As a whole album, it’s not their best (errr, “Hot Dog”?).  But the epic songs are REALLY good (“Carouselambra”!), though they ain’t no “Achilles’ Last Stand.”  And even though it’s not Led Zep’s best album, it has special significance to me; or, rather, the actual vinyl copy, does.  Because my mom bought it for me.


I remember when the first Led Zeppelin box set was released.  The band’s cover of Robert Johnson’s “Traveling Riverside Blues” was the single.  I hated it.  I hated the song, hated the video: booor-ring.  What did I care about old hippie men and a defunct band.  That cut into time when MTV could be playing a relevant Guns n’ Roses video.  How dare they keep me from my Duff McKagan. (though the Use Your Illusion albums wouldn’t be released until a year later, so G n’ R videos probably weren’t being played at the time anyway.)

But within that same year, on a car trip from Ohio to Georgia with my grandmother, something happened.  It was a situation not unlike what I go through on a daily basis: we were in the middle of nowhere, Ohio, and I couldn’t find ANY music to my liking on my Walkman.  The station that played L.A. Guns’ “Ballad of Jayne” had faded into fuzz.  Dammit, I needed some rock music.  I resigned to the closest, most familiar, most rock-sounding thing I could finally find.  Oh, NO!  THIS?!  “Traveling Riverside Blues.”  I didn’t have a choice.  It was that, Top 40 or Country.  I was forced to listen to the Led Zep.  No!  No!  Noooo!  Must… resist… that riff!  That riff!  That riff is repetitive, and I like it!  I finally “got” it.  But I kept it to myself.  What sixth grader likes Led Zeppelin?

Eleven year olds may not admit to liking Led Zep, but fourteen year olds do– that’s how old I was when the fancy 10-CD studio album box set was released.  It was a big to-do.  To celebrate, Z-93, the classic rock station at the time, dubbed September “Zeptember” and broadcast the remasters box set (I think that’s what it was) in its entirety, which I dutifully taped and dutifully listened to “Achilles’ Last Stand” over and over again.  At the same time, I had Geometry class with a guy who was into Zeppelin.  He let me borrow his copy of Stephen Davis’s Hammer of the Gods. It was all I needed to solidify my love for this band.  Peter Grant, Richard Cole, red snapper, holy shit!

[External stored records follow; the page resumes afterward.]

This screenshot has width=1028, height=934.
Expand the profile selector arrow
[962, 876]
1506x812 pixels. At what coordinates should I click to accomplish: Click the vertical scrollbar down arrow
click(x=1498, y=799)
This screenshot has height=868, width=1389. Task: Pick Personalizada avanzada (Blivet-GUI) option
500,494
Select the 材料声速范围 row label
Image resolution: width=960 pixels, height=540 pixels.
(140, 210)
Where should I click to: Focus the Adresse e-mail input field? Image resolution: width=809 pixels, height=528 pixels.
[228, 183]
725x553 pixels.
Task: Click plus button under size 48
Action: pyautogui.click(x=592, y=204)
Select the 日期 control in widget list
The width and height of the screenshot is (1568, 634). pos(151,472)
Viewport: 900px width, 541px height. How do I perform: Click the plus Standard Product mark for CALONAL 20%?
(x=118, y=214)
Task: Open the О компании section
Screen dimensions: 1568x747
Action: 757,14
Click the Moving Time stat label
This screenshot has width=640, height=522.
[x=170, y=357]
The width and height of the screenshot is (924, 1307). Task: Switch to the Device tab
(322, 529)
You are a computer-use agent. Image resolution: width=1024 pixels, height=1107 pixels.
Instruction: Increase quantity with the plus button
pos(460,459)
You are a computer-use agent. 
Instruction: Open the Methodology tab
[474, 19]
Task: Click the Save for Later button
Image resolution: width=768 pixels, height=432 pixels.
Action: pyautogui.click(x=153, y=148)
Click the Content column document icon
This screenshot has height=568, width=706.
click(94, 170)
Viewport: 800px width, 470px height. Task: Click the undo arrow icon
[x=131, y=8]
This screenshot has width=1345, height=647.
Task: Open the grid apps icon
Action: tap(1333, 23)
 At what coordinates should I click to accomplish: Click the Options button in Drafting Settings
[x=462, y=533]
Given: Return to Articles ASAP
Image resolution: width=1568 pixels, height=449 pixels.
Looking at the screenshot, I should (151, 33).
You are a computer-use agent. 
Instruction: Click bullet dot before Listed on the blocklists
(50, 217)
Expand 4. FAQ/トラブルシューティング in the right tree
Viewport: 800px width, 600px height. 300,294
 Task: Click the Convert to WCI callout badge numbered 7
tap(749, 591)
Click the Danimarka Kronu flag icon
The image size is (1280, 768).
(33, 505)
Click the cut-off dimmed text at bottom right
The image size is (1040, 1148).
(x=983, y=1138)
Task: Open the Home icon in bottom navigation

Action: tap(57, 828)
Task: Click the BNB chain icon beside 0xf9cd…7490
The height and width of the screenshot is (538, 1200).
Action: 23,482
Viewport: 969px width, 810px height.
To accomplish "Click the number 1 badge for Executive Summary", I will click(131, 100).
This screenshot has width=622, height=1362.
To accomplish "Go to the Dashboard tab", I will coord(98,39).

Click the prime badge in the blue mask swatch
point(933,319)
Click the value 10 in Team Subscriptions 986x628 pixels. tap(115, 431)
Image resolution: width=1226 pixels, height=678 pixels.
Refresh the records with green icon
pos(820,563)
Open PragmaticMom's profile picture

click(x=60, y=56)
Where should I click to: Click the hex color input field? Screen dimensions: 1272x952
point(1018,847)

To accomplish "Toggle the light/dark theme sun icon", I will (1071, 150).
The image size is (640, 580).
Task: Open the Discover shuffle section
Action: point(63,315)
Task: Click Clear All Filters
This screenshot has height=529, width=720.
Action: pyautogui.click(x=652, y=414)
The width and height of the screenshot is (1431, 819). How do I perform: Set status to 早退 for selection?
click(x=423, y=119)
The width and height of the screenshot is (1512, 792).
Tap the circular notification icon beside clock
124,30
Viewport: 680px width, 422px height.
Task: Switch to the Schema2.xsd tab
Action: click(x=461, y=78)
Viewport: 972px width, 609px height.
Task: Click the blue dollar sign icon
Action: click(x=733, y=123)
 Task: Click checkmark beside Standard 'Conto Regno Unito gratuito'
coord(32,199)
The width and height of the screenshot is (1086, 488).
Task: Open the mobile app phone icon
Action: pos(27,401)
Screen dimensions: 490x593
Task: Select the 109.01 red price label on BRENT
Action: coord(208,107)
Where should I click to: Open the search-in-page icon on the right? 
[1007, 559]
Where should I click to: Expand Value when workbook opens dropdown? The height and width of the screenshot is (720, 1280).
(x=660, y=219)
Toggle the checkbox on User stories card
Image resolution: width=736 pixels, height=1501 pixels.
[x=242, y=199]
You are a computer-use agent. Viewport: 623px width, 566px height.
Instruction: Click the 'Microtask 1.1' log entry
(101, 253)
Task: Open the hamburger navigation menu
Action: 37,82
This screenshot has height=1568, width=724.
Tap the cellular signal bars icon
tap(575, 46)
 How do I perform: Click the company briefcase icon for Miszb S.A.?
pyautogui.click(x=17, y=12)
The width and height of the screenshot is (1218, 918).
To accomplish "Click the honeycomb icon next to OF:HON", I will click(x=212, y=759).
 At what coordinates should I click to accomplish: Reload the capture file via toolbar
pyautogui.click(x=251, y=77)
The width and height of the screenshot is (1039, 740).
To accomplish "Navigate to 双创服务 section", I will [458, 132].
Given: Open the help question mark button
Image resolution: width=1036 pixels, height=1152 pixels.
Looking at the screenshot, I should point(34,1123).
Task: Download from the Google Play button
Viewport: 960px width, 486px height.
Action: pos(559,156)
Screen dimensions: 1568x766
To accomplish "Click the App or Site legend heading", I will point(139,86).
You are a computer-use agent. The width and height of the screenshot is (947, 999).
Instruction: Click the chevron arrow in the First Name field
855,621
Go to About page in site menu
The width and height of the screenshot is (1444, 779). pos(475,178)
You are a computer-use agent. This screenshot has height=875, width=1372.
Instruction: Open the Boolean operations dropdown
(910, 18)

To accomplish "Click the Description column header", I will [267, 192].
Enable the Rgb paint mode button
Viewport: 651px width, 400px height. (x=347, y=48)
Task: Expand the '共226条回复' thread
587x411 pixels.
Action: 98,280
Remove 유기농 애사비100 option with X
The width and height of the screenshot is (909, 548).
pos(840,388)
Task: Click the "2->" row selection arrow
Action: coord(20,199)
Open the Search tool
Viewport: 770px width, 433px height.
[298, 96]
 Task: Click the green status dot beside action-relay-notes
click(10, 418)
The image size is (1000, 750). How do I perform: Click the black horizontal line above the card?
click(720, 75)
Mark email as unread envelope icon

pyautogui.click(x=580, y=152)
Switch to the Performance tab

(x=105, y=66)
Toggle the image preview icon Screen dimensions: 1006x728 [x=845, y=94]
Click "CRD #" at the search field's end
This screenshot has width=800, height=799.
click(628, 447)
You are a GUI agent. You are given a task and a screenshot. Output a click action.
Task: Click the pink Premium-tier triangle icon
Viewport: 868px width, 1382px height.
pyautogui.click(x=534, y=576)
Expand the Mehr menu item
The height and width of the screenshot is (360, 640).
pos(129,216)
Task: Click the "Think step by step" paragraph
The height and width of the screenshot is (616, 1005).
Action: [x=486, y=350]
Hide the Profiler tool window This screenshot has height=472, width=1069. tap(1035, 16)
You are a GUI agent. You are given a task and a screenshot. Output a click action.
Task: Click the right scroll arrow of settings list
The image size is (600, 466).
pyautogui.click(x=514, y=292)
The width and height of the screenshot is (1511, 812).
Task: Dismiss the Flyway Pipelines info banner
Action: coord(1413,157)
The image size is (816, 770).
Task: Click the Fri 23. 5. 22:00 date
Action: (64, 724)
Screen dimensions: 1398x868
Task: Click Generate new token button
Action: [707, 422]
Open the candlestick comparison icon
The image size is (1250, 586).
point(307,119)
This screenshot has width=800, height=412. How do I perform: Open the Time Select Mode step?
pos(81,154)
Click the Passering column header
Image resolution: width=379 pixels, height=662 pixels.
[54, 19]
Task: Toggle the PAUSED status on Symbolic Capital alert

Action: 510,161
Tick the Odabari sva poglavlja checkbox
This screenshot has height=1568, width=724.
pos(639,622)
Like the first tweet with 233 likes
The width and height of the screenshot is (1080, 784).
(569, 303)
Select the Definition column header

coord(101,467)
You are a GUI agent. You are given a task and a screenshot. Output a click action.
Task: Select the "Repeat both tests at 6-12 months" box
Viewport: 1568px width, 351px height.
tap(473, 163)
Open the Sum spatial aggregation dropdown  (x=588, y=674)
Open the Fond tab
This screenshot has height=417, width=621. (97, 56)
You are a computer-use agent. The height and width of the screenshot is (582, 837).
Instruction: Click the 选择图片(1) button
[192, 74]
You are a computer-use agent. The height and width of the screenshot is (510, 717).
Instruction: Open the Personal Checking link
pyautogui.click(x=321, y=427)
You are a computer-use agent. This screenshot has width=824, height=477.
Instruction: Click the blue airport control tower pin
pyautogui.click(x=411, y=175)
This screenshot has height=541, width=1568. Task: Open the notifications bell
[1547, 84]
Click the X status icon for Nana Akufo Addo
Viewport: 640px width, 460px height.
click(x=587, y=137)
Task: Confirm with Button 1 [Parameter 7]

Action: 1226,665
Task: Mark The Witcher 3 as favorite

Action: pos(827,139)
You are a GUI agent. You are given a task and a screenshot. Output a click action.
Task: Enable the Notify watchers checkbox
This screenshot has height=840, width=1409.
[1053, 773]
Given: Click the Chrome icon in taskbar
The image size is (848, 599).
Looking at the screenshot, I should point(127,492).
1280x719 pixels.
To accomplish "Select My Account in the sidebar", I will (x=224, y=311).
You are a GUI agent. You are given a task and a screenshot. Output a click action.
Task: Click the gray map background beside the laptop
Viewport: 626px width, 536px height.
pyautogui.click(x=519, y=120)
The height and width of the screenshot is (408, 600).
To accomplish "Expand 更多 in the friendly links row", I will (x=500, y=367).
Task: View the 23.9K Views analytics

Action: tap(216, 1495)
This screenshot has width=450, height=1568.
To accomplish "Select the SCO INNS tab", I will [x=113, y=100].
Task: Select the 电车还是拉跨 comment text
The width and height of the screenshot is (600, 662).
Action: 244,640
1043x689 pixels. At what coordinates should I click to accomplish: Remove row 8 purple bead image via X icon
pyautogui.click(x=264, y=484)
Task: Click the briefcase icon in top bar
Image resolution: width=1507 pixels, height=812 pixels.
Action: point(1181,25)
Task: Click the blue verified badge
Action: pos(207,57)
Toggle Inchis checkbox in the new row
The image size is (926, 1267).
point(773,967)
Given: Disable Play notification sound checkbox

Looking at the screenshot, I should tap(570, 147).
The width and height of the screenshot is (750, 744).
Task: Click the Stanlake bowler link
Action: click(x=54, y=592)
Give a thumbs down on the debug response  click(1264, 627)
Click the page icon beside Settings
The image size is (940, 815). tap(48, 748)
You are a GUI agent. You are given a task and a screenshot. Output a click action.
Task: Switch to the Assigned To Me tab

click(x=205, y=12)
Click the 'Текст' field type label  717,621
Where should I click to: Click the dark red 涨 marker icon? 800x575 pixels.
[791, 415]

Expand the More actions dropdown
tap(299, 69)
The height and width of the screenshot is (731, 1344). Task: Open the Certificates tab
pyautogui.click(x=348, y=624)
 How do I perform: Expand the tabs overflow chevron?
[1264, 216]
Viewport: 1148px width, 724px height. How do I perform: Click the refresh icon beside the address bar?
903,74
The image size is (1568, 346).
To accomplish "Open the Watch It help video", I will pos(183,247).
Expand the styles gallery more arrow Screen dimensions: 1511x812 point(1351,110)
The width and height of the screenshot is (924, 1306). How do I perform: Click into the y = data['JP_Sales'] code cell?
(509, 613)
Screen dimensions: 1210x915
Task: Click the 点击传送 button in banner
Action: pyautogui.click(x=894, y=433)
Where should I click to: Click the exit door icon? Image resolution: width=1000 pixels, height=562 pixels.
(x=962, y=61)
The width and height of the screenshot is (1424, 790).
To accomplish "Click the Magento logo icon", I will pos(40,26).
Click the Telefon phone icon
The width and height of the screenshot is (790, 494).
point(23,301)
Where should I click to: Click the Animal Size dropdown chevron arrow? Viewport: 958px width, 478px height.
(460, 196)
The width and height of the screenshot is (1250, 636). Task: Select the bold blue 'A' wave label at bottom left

This was also around the same time I started getting into vinyl.  Every so often, my mom would take me to the record store so that I could spend a few hours looking over everything, finding so much yet ultimately buying so little (’cause 14/15 year olds can only hold babysitting jobs, you know).  Eat More Records had a copy of In Through the Out Door that I coveted, still in its brown paper bag cover, that exquisite packaging I’d read so much about: the various jacket covers, the watercolor sleeve.  Did I need it?  Yes!  But no… I didn’t have the money.  I picked it up, put it down, picked it up again, sighed, it’d be gone by the time I have the money (this was before I knew about Goldmine).  I forgot about it.

Soon after, I fell ill with the flu.  Just miserable, but not ever too bad because, hey, I got to stay home from school and watch MTV all day.  My mom came home from work with a surprise for me.  I remember, I was in her bed, miserable (but not too miserable, because I’d fit in a good eight hours of MTV), and she pulled out that vinyl copy of In Through the Out Door.  I couldn’t believe she went to Eat More Records– on her own– without my assistance– without my asking– and bought that for me.  Not many moms would have a clue on things like that.  I love that album.

The radio station that played “In the Evening” is 101.1 FM and is probably located in South Carolina.